A widespread market sell-off, prompted by a growth forecast cut from the European Central Bank, left the UK's financial stocks at the bottom of the pile yesterday. But the City marked out one notable exception: scribblers at HSBC reckon Michael Spencer's interdealer broker Icap is worth a look.
Icap, alongside peer Tullett Prebon, facilitate big bank trades, but both have suffered amid fears of increased regulation, and their share prices slumped last year, with the former as low as 205p last July. But HSBC's Nitin Arora thinks there is an "improving regulatory picture" which should result in a stabilising of revenues. Mr Arora rates Icap overweight, up from neutral, with a target price of 450p, and its shares banked a 6.2p rise to 368p yesterday.
Mr Arora also rated Tullett overweight with a 365p target price, but it edged back 1.7p to 284.3p.
HSBC's financial whizz argues that the regulatory issues are now "closer to the end" as he thinks the threatened financial transaction tax will be watered down and delayed. Volumes have improved and he thinks the market is "unduly worried". Icap's cost-saving programme will make it better positioned even when rate revenue comes down.
Icap looked in good shape but punters were unsure on other financial shares with Barclays taking the wooden spoon. Investors in the bank were unsettled by news of a £260m sell-off by one of its investors. Sumitomo Mitsui Banking Corporation, which played a part in Barclays' £4.5bn fundraising in 2008, sold around half its holding – it has placed 84.5 million shares at 308.5p through Nomura. The price is 4.2 per cent better than its original purchase price five years ago when it bought 169 million shares at 296p each. Yesterday the shares declined 13p to 303.3p on the news – making it the worst performer on the blue chips.
Sumitomo, which had been Barclays' seventh-biggest shareholder, said the share sale was for the "capital efficiency" of its parent group. The Japanese bank came to Barclays' rescue at the peak of the financial crisis as part of a group of funders including investors from Qatar, Singapore and China.
Across the wider market the FTSE 100 remained unchanged until after lunch when the European Central Bank president, Mario Draghi, outlined a cut in growth forecasts. It finished 83.2 points worse off at 6,336.11.

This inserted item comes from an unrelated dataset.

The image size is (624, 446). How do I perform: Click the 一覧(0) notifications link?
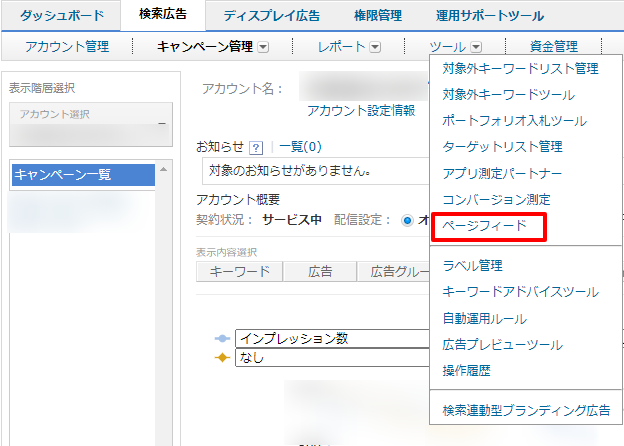click(x=300, y=147)
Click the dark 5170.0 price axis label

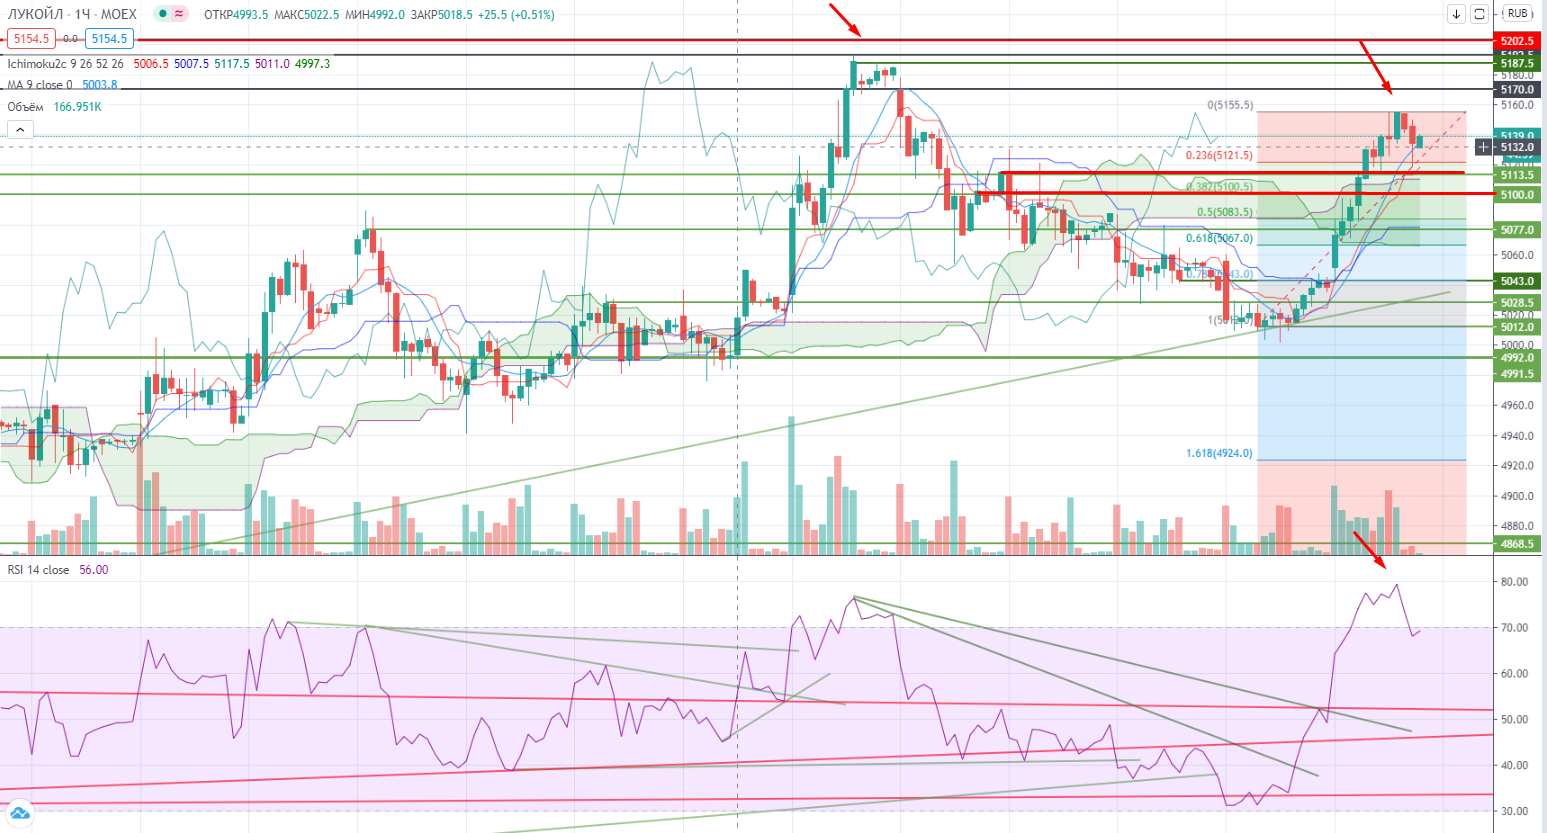1516,90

But the main market mover will come today when the US reveals the non-farm payroll data. William Nicholls, a dealer at the spread-betting group Capital Spreads, said: "The markets are in one of those moods whereby regardless of what the non-farm payroll number is, equities might only go down. A big number might frighten the markets with regard to QE [quantitative easing], and likewise, a worse-than-expected number will just remind investors that we are still very much in the woods in terms of the recovery."
Top of the blue-chip table was the chemical specialist Johnson Matthey. The catalytic converter expert beat analysts' expectations despite reporting a 9 per cent fall in profits. The shares drove up 164p to 2,750p.
Analysts at Liberum Capital reiterated their keenness on the telecoms group BT, raising their target price to 345p, and it dialled up a 7.6p gain to 301.7p.
RSA Insurance was also boosted by an analyst note. This time Morgan Stanley upgraded the insurer to overweight with a 136p price target for shares that added 0.9p to 114.1p.
The advertising giant WPP revealed a tie- up with Twitter. The latter's data will be integrated into WPP's media and analytics products to help with its campaigns.
Back over on the mid-cap index, vague bid chatter about the home emergency repairs business HomeServe continued into a second day. Rumours that private equity may be looking at the insurer helped it up 20p to 265.6p. The group, which is still awaiting the outcome of a mis-selling inquiry, was said to be the target of a potential bid last summer.
Dubious bid rumour of the day was about the water group Pennon. The water utilities sector has been the subject of takeover speculation for months, and news last month that Severn Trent was on the receiving end of one such offer has further encouraged speculation. Pennon was static at 666p.
A profit warning from small-cap telecoms group BATM Advanced Communications was followed by a 4.12p fall to 15.88p.